WORK INSTRUCTIONS:
Pull out each line of the entries that contains the string "This", treating uppercase and lowercase as different.

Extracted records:
========================
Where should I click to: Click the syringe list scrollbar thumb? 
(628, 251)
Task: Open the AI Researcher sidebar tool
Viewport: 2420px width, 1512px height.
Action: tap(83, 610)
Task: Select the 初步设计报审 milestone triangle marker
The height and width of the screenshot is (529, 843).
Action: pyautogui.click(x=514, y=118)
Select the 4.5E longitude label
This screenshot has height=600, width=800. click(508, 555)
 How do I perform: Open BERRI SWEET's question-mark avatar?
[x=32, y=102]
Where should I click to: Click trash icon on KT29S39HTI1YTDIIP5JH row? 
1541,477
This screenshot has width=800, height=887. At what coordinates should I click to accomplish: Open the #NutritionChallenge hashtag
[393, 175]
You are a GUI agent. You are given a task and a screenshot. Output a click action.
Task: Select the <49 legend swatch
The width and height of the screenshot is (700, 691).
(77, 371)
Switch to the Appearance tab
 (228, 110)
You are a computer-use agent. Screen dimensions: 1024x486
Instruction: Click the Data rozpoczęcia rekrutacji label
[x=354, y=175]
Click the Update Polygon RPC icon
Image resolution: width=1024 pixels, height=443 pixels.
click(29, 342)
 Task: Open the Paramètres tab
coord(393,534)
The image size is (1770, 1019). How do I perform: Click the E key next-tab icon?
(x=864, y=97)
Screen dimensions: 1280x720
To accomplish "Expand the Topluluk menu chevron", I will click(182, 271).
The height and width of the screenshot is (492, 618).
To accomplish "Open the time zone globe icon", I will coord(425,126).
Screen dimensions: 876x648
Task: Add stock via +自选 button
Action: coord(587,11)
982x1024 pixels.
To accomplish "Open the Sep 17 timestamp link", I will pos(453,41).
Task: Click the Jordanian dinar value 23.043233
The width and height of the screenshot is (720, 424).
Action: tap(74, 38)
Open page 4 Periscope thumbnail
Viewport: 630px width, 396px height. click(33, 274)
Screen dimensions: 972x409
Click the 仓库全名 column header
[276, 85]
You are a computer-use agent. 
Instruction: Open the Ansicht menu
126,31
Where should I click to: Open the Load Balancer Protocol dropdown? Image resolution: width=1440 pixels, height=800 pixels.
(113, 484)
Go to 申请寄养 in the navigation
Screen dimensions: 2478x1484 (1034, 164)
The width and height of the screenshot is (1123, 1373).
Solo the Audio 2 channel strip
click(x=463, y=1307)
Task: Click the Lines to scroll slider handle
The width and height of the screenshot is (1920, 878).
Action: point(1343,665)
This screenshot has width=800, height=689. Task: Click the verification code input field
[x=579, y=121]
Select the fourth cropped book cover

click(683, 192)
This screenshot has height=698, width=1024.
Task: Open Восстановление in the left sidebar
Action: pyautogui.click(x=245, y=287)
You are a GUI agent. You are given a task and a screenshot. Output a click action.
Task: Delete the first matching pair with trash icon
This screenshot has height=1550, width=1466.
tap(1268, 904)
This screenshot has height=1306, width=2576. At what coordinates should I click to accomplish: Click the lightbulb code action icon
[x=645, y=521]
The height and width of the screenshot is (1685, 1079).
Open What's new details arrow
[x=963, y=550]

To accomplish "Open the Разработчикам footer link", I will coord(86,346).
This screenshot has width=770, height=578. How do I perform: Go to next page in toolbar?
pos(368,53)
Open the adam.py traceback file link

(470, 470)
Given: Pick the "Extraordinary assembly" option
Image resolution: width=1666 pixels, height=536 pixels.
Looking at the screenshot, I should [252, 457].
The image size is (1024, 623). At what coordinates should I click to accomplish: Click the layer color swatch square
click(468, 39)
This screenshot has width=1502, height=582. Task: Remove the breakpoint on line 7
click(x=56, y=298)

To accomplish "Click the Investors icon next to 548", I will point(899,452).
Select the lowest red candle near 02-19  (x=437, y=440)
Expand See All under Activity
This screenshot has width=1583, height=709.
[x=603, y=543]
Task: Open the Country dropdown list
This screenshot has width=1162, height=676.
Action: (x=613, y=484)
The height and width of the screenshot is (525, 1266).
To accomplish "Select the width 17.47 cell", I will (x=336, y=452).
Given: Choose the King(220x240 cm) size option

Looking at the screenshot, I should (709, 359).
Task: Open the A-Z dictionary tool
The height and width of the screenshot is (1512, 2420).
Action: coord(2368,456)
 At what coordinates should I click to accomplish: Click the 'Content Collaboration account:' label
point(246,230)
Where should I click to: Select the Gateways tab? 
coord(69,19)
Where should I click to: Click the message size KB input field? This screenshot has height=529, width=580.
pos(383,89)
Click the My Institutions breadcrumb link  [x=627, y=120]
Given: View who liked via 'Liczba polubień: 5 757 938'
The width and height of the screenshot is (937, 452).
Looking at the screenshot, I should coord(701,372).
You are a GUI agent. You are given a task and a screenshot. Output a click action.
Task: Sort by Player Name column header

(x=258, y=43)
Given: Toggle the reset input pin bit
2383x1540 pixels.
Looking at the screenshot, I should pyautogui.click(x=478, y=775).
========================
RESULT BELOW:
This screenshot has height=600, width=800. click(508, 555)
This screenshot has width=800, height=887. At what coordinates should I click to accomplish: Open the #NutritionChallenge hashtag
This screenshot has width=800, height=689. Task: Click the verification code input field
This screenshot has height=698, width=1024.
This screenshot has height=1550, width=1466.
This screenshot has height=1306, width=2576. At what coordinates should I click to accomplish: Click the lightbulb code action icon
This screenshot has width=770, height=578. How do I perform: Go to next page in toolbar?
This screenshot has width=1502, height=582. Task: Remove the breakpoint on line 7
This screenshot has width=1583, height=709.
This screenshot has width=1162, height=676.
Where should I click to: Click the message size KB input field? This screenshot has height=529, width=580.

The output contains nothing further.